ILLINOIS APPELLATE COURT — FOURTH DISTRICT ORDER AFFIRMED.


OPINION FILED JUNE 17, 1976.

FLOYD L. TAAPKEN, PLAINTIFF AND COUNTERDEFENDANT-APPELLANT,

v.

MARCELLA L. TAAPKEN, DEFENDANT AND COUNTERPLAINTIFF-APPELLEE.

APPEAL from the Circuit Court of Menard County; the Hon. LYLE E. LIPE, Judge, presiding.

MR. JUSTICE SIMKINS DELIVERED THE OPINION OF THE COURT:

Rehearing denied August 3, 1976.

Floyd Taapken, plaintiff, was granted a divorce from defendant on May 29, 1974. Mr. Taapken will hereinafter be referred to as plaintiff or husband, Mrs. Taapken as defendant or wife. The decree included a property settlement which, among other provisions, divided certificates of deposit totaling $9000 in a local bank between the husband and wife with $6,225 to the wife and $2,775 to the husband. The decree also provided that the husband was to pay the debts incurred during the marriage prior to the date of the separation of the parties. Several months after the decree, the wife filed a petition to show cause why plaintiff husband should not be held in contempt for violating the terms of the decree. After several hearings, the husband was held in contempt for failure to pay to the wife the sum representing her share of the certificates of deposit, and he was ordered to serve periodic imprisonment with the right to purge himself of contempt by paying $1500 and presenting a reasonable plan for the payment of the remainder owed.
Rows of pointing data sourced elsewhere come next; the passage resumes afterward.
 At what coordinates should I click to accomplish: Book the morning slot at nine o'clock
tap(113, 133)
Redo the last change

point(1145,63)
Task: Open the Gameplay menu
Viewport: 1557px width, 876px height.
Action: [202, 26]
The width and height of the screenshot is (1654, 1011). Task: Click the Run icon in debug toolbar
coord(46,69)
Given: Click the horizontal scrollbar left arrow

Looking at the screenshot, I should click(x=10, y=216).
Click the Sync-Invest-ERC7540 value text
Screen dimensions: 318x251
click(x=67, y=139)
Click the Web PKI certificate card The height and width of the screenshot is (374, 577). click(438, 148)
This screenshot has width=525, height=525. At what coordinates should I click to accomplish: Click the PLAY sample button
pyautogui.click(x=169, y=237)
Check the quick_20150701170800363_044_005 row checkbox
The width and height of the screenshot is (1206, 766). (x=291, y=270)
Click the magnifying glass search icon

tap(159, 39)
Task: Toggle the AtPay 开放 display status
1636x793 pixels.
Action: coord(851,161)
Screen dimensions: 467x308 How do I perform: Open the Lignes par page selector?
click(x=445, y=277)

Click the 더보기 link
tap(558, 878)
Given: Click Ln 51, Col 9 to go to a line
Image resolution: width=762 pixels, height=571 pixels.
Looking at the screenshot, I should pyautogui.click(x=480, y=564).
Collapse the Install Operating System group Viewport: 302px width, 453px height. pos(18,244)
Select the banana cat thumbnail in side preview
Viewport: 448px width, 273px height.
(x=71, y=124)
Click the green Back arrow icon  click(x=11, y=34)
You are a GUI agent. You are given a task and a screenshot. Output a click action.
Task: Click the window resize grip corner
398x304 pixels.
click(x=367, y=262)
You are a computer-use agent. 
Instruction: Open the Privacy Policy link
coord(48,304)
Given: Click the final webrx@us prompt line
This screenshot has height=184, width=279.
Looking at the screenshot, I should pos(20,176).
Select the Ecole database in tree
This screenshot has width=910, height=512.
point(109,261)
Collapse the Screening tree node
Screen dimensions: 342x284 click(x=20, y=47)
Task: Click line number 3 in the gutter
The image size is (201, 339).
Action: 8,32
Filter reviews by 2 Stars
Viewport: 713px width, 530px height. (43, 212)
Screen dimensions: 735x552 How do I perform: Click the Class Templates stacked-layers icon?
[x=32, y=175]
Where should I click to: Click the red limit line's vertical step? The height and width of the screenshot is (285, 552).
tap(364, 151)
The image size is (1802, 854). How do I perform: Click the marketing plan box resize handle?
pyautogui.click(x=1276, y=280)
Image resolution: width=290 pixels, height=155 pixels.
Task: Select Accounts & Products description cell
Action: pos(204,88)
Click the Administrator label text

The husband appeals and we affirm.

• 1 Although the husband attempts to raise on appeal the propriety of the unequal division of the certificates of deposit, this question has been waived by the failure to appeal at the time the decree was entered. That decree was final on May 29, 1974, and, since no appeal was taken within 30 days as required by Supreme Court Rule 303 (Ill. Rev. Stat. 1973, ch. 110A, par. 303(a)) he cannot now raise that issue in this proceeding.

In paragraph 11 of the decree the court divided the certificates of deposit by awarding $6225 to the wife and $2775 to the husband. In paragraph 15 the husband was ordered to pay the debts incurred during the marriage. On July 12, 1974, the bank which held the certificates cashed them and applied them to the outstanding debts and overdrafts of the husband. Thus the certificates are no longer in existence. Because the husband had not paid the money due the wife, he was found to be in contempt. After a dispositional hearing on November 22, 1974, the court sentenced the husband to periodic imprisonment until he paid his ex-wife $1500 (and other amounts not relevant to this appeal) and presented a reasonable plan for discharging the remaining amount.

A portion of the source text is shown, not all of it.